Submitter: Renato De Giovanni
from Tim Robertson trobertson@gbif.org to tuco@berkeley.edu cc TDWG Content Mailing List tdwg-content@lists.tdwg.org date Fri, Jul 24, 2009 at 1:12 AM subject Re: [tdwg-content] Darwin Core Collection-related terms
Hi John, Renato
Thinking aloud, some possible options I see might be:
a) - omit it from the DwC terms altogether b) - reuse the existing URI if the NCD term domain was derestricted c) - keep a duplicate term in the DwC NS d) - ? keep a duplicate term in the DwC NS and add some kind of "is equivalent of" to the NCD acronymOrCoden e) - ? keep a duplicate term in the DwC NS and have NCD acronymOrCoden do some "refinement" of dwc:collectionCode
My preference is for c) (or if possible e) for clear boundaries of dwc and also maintainability reasons.
To me, DwC fits nicely as a set of commonly used terms which are unrestricted to domain classes, and extend the terms offered by the DublinCore Metadata Terms. Using these terms we can assemble models/schemas etc. To say DwC now also includes terms from other namespaces (which are currently restricted to domains), I think might become more difficult to grasp and maintain. I also wonder if going down the route of b) or d) for one term could open the floodgates for a lot of other terms (http://rs.tdwg.org/dwc/terms/index.htm#genus -> http://rs.tdwg.org/ontology/voc/TaxonName#genusPart) and effectively move towards being an "index of data and object properties in the TDWG ontology".

▶ Exercise requirements
A. Answer these questions using the mailing-list message about Darwin Core collection-related terms:
(i) Who sent the message?
(ii) Which of the listed options does the writer prefer?
(iii) Which Darwin Core term does the writer use as an example of one that might be pointed to a term in the TDWG ontology?
B. Carry on the mailing-list message about Darwin Core collection-related terms, starting after its last sentence.
The entries come from a separate source and are unrelated to the mailing-list message.

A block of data
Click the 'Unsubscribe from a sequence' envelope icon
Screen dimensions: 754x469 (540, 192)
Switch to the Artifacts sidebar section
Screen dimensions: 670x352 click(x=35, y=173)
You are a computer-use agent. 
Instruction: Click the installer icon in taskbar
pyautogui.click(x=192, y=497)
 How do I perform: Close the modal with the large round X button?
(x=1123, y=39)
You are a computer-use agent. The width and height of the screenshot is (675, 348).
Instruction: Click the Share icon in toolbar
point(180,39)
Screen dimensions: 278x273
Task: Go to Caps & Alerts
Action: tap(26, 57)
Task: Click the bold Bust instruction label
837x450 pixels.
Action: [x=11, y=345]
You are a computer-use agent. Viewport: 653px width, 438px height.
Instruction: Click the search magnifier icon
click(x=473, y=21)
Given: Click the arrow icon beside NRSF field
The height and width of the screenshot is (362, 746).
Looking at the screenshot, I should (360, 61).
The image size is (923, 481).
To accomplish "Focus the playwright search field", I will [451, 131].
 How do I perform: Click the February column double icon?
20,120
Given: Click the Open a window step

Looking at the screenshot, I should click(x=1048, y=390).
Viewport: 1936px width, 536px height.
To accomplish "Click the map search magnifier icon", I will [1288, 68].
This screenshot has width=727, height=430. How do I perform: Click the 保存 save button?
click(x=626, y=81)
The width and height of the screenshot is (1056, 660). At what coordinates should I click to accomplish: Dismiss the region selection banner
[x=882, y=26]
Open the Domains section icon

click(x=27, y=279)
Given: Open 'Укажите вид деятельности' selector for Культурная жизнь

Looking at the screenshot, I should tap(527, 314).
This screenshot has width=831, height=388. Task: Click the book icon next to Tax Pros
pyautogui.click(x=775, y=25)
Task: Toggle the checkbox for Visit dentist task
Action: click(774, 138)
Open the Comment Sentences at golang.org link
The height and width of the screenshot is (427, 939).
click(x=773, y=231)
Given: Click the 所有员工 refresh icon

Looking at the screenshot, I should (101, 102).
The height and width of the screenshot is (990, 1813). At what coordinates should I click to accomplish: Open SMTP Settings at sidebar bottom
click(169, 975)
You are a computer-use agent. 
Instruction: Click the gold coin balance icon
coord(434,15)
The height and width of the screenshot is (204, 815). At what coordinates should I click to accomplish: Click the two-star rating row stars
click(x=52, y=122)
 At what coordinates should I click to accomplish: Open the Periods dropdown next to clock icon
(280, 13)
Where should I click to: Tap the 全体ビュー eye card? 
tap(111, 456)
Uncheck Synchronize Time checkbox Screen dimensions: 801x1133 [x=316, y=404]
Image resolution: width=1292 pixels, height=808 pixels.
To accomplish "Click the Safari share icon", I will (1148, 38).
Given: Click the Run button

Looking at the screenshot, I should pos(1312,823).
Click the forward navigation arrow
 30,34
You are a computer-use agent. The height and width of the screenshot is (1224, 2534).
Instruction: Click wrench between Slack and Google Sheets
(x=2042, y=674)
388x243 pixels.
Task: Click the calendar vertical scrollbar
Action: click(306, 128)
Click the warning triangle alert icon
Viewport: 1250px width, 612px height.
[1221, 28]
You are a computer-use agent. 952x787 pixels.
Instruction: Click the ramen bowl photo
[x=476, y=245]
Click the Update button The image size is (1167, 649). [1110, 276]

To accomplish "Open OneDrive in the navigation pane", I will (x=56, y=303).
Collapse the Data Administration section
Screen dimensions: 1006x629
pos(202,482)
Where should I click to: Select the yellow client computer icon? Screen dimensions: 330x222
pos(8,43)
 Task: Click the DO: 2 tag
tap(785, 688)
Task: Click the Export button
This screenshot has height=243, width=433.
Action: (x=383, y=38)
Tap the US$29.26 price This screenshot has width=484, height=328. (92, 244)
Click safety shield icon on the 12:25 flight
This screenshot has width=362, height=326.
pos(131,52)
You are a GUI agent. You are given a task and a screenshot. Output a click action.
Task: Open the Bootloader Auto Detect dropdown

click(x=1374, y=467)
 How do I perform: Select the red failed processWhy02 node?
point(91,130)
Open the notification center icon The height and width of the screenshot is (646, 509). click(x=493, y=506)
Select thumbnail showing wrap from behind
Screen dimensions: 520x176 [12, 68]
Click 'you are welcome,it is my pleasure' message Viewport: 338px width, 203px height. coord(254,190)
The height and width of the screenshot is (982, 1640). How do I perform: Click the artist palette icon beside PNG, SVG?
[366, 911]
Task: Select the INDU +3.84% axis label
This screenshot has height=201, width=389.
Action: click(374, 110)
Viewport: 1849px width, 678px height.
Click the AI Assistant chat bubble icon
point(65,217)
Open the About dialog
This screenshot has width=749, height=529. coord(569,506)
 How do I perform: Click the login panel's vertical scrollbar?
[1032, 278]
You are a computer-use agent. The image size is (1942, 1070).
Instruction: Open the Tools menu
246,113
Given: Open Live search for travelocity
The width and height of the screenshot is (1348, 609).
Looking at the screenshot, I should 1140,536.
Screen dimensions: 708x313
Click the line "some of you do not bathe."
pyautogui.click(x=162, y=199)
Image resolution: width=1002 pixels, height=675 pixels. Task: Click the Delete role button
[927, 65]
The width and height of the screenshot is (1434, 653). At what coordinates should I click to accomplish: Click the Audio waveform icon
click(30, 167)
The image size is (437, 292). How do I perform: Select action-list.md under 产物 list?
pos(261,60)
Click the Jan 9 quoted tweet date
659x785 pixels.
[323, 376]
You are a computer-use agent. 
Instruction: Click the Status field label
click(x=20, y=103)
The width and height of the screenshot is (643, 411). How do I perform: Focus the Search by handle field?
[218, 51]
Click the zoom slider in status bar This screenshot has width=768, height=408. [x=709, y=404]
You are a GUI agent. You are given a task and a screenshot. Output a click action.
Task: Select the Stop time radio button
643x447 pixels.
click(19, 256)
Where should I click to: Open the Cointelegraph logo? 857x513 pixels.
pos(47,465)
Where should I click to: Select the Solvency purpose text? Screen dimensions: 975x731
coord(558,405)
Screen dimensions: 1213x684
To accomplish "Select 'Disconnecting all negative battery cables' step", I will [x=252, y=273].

▶ In response
A.
(i) Tim Robertson
(ii) Option c), or option e) if possible
(iii) genus

B.
Just some thoughts,
Tim
from renato@cria.org.br to TDWG Content Mailing List tdwg-content@lists.tdwg.org date Fri, Jul 24, 2009 at 6:52 AM subject Re: [tdwg-content] Darwin Core Collection-related terms
Hi Tim,
Nice summary. My preference is for b. Considering that NCD follows the same principles of this new DarwinCore version, I see no reason for duplicating the same term. No matter how much we try to keep boundaries clear between standards, there will always be some kind of semantic overlap between them. Having the same terms defined under different namespaces can be very confusing for users. I think TDWG should try to make things as reusable as possible.
To be more specific, I would suggest the following changes to NCD:
- Remove the domain from collectionId and institutionId and rename them
to "Id" so that the URI becomes:
http://rs.tdwg.org/ontology/voc/Collection#Id http://rs.tdwg.org/ontology/voc/Institution#Id
- Remove the domain from #acronymOrCoden (Collection) and rename it to
"Code" so that the URI becomes:
http://rs.tdwg.org/ontology/voc/Collection#Code
- Add a Code property in Institution (without a domain) making it:
http://rs.tdwg.org/ontology/voc/Institution#Code
Then DarwinCore or any other standard can easily reuse these terms.
Depending on how this gets solved, yes, I think we should open the floodgates...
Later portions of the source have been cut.